Neal likened it to going out to choose a new Indian restaurant to eat at. A person doesn’t just want to go out and try one new restaurant and if that’s better than the last one stick with that one forever. They want to try out a bunch of them and choose the best.

It’s similar to software development experimentation, except the complexity is broader. Developers want to test as many variations as possible, but those variations need to hit home on the metrics and measures that the developer wants to focus on.

This is where the generative AI comes into play. It takes their hypothesis – written out by the users – and their current features and historical data — metrics, information about the product, feature flags and other internal elements — into account to offer them a set of experimental variation recommendations that they can choose from.

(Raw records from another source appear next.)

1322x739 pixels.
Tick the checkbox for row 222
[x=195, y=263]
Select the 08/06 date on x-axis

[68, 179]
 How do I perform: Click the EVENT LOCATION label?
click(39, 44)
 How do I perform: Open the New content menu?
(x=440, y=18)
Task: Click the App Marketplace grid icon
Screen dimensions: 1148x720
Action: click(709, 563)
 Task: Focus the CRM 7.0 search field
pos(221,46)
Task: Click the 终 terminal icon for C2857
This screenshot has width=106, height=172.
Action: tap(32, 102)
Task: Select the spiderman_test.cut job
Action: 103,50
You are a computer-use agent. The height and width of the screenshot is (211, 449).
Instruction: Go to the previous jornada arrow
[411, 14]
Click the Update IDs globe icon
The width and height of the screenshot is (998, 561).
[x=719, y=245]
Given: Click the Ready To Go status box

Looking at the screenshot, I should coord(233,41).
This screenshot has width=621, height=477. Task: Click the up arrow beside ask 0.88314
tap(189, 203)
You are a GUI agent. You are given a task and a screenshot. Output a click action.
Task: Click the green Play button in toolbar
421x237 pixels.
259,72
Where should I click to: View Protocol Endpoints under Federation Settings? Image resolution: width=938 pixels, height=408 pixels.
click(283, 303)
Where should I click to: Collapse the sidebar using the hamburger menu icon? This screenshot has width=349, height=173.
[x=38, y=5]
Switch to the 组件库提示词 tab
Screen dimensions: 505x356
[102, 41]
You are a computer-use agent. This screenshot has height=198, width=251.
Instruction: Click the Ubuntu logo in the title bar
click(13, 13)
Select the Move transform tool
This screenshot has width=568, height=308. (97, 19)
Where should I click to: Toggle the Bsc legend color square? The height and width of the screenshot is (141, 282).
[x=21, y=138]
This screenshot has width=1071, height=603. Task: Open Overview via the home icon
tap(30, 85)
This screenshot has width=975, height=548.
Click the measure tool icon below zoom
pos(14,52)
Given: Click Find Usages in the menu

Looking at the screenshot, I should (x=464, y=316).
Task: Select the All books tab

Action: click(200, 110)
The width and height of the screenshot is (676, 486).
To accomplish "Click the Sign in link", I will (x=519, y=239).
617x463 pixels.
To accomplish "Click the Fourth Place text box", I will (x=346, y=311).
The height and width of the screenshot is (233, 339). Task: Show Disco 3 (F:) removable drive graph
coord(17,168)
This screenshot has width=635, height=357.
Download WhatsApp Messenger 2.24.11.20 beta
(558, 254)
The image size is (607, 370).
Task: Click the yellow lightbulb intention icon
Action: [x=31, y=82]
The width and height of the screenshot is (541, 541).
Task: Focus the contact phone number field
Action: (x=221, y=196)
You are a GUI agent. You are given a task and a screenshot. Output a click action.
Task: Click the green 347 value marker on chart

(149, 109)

“We’re simplifying a lot of this thing where maybe it’s a product manager setting up the experiment, but it was an engineer who set up a feature flag,” said Neal. “Now that product manager doesn’t have to go talk to the engineer because the LLM is doing a lot of that work.”

That opens up a lot of opportunities for members of the team who would not have gotten access to experimentation and testing to offer more input than before. That’s especially good for less technical members and developers who would need to visit engineers or data scientists to build out variations.

“Or, for example, if Robert and I were building software and I was the one implementing this, I’d be calling Robert and saying, ‘Hey, which tests should I test here?’” De Arkland said. “We’d have a separate meeting to figure out the different variations we’d build manually. A week later we’d come back and decide that wasn’t enough, have a catch-up meeting to figure out another ten.”

Using the same generative AI system, developers could take a burden off their team and have the LLM simply offer them variations on their own existing sample set whenever they wanted, letting them build out even more recommendations. De Arkland explained that this would help reduce the number of “return to brainstorming” meetings that would take away from actual development time and let developers just do their job by having the AI just do that for them so that they can get on with their lives.

“What we want to do here is speed up the way engineering teams are able to iterate on changes and round out some of the complexity and make it a lot faster to get to a place where we’re getting valid data answers,” said De Arkland.

Product experimentation with generative AI capability is rolling out now in early access preview, more information is available on LaunchDarkly’s website for users interested in the feature.